O Tó Zé parece ainda acreditar que as mesmas políticas despesistas que nos trouxeram até esta situação – quando aparentemente havia dinheiro – e que culminaram num pedido de ajuda à troika em Maio de 2011 por falta de liquidez vão agora – quando não temos dinheiro – abrir milagrosamente um caminho próspero de “crescimento e emprego”.

Haja paciência…

11 pensamentos sobre “A Lógica Do Tó Zé

  1. VidalFerreira

    Sei que isto não tem nada a ver com o texto, mas tenho de comentar isto: governo decreta que “A partir de 1 de Maio vai ser proibido vender shots a menores de 18 anos.”

    Bom, eu vou estar 23 dias de “clausura” ao mundo do álcool, visto fazer 18 anos no dia 23 de Maio.
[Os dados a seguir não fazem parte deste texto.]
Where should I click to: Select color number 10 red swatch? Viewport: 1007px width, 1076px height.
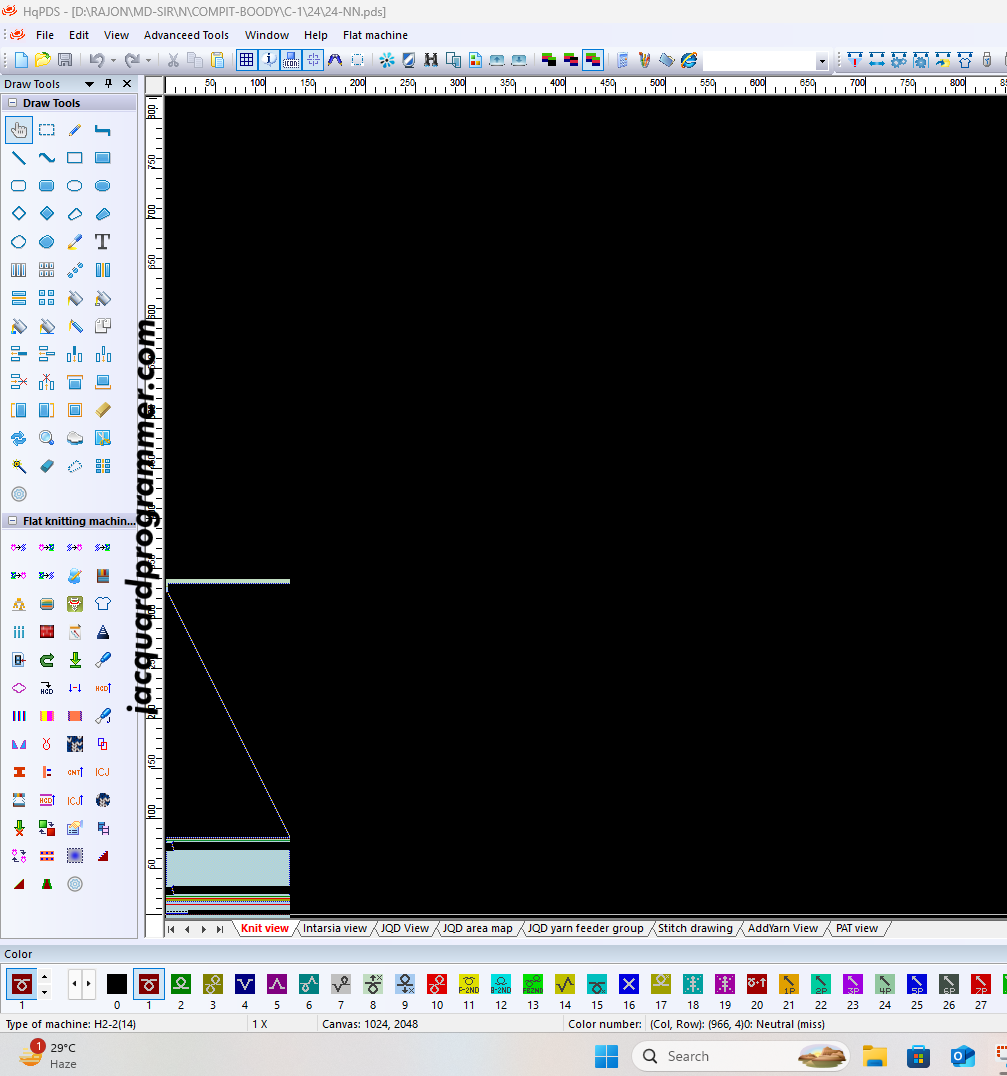pyautogui.click(x=437, y=984)
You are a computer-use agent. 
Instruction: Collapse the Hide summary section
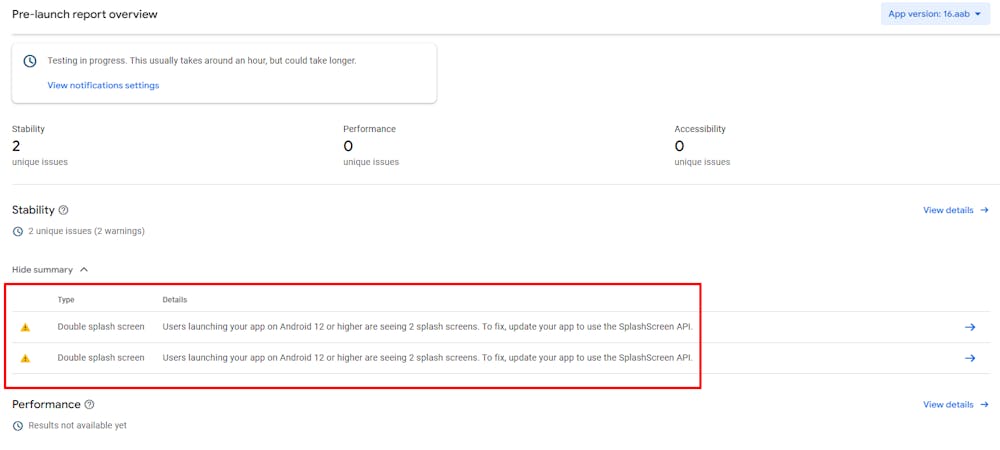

Vou ser daqueles casos exóticos que a quem já foi autorizado o consumo de álcool e foi barrado por um período de tempo e depois voltará a ser autorizado. Há quem tenha um período de barramento de 1 ano ou mais. No meu caso, são 23 dias (idiotice).

    Declaro, aqui no Insurgente, que nesses 23 dias beberei 1 shot por dia. Eu que já nem me lembro da última vez que bebi álcool, vou beber 23 shots em 23 dias. Isto em protesto contra este condicionamento das liberdades individuais. Ai querem que eu deixe de beber álcool? Obriguem-me!! A saúde é minha! Faço com ela o que quiser, entendido? Prendam-me já agora, otários!

    (sou apoiante “passivo” deste governo, por enquanto…)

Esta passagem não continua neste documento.